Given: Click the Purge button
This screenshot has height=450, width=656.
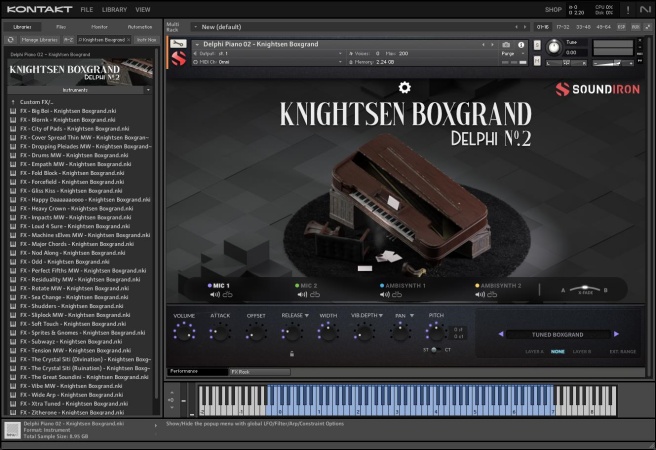Looking at the screenshot, I should (508, 53).
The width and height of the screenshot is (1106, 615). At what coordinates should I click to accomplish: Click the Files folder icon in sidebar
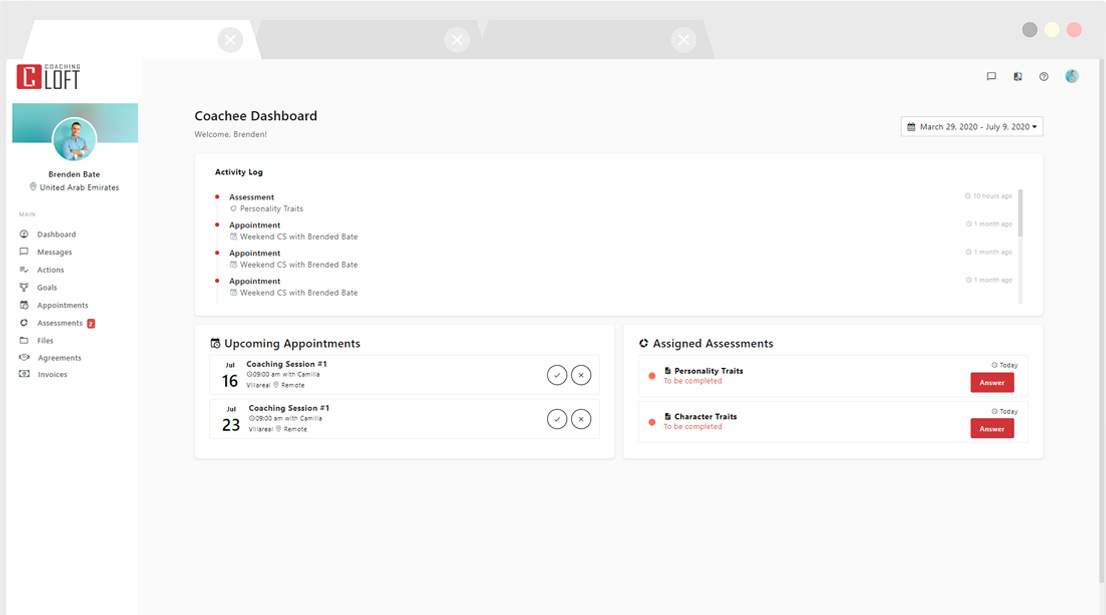point(24,340)
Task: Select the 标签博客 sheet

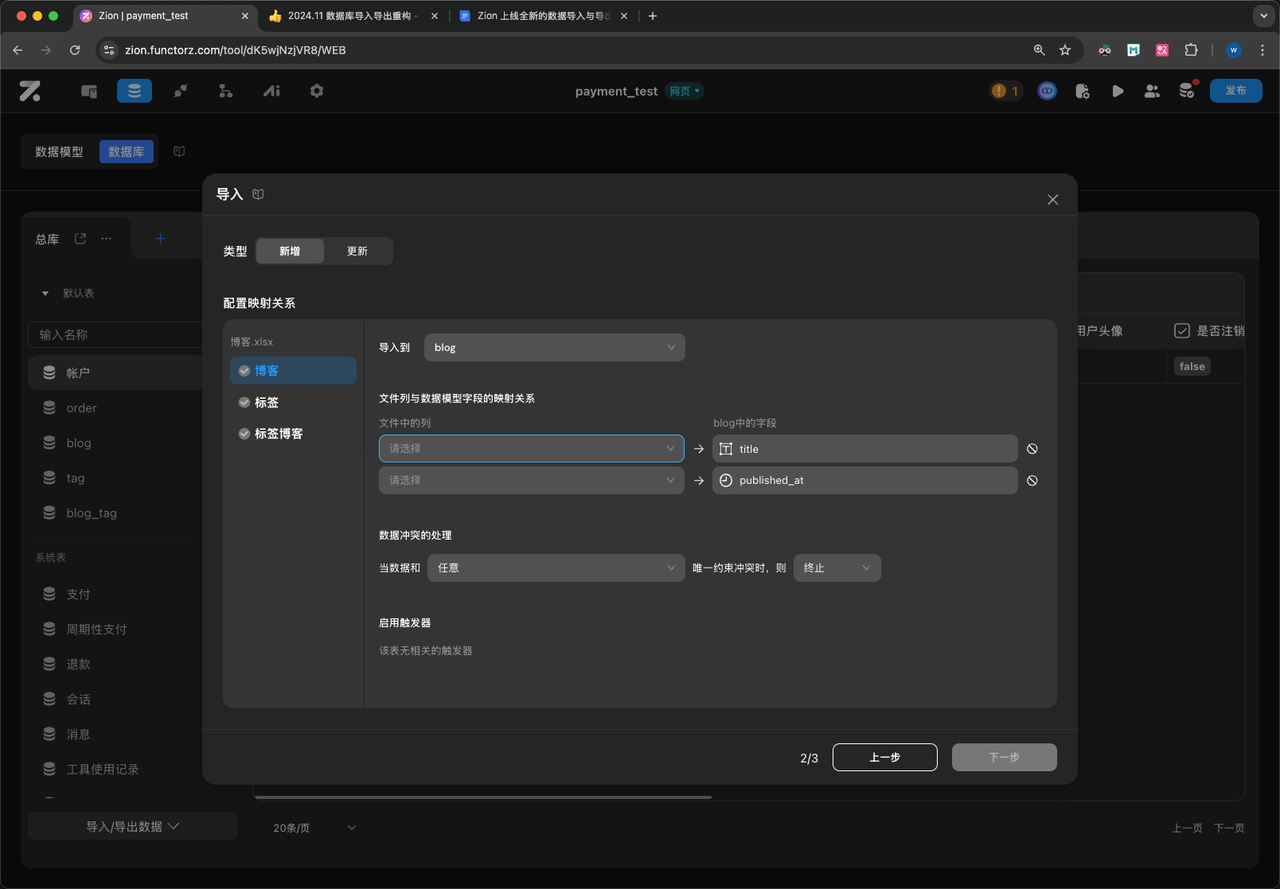Action: pyautogui.click(x=278, y=434)
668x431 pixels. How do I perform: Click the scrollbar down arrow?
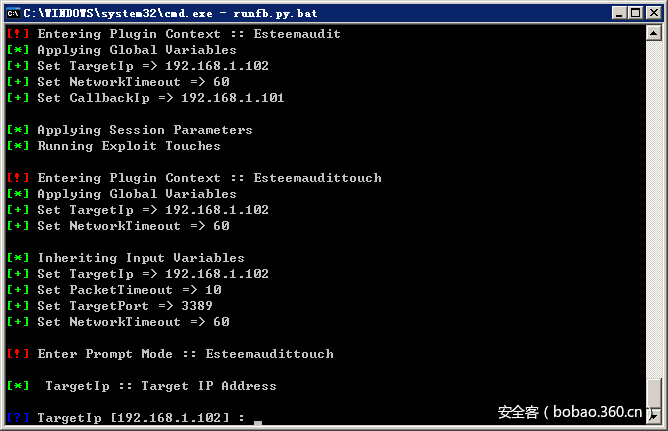point(655,417)
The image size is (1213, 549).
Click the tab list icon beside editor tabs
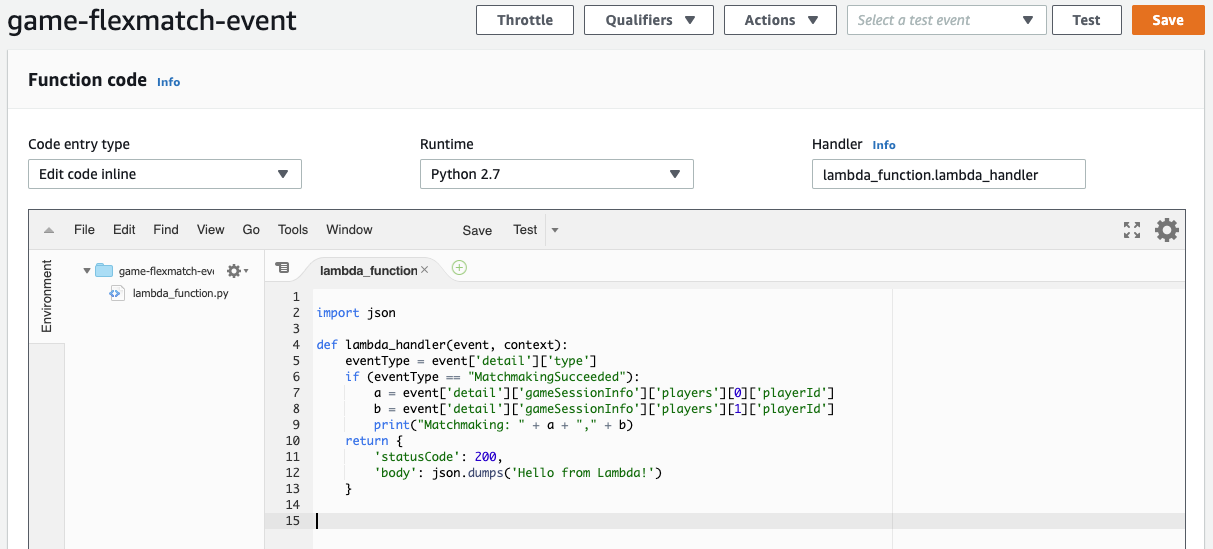pyautogui.click(x=283, y=268)
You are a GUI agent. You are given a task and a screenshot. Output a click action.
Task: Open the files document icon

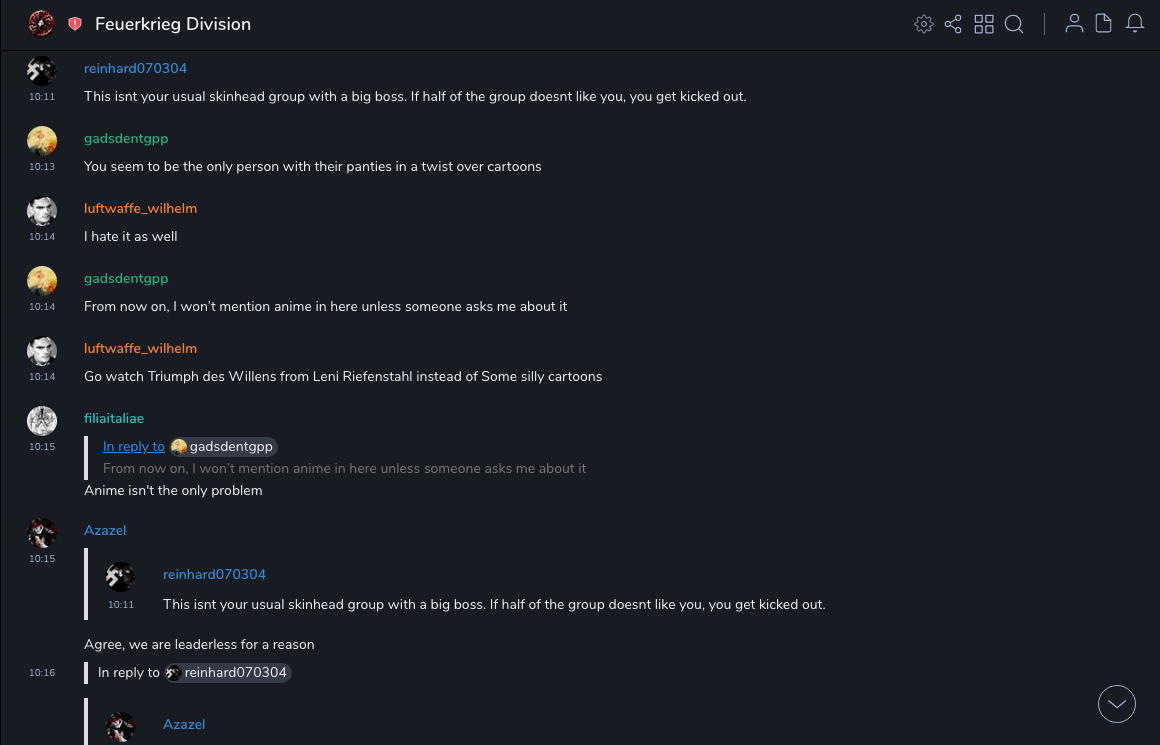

● **AIM**: Can you output the records again, from the line containing "The width and" through the end of the records, with every line copied exactly and the pictures left out?

● **CORRECT ANSWER**:
The width and height of the screenshot is (1106, 615). At what coordinates should I click to accomplish: Click the Files folder icon in sidebar
point(24,340)
Task: Select the 标签博客 sheet

Action: pyautogui.click(x=278, y=434)
668x431 pixels. How do I perform: Click the scrollbar down arrow?
point(655,417)
The image size is (1213, 549).
Click the tab list icon beside editor tabs
pyautogui.click(x=283, y=268)
You are a GUI agent. You are given a task and a screenshot. Output a click action.
Task: Open the files document icon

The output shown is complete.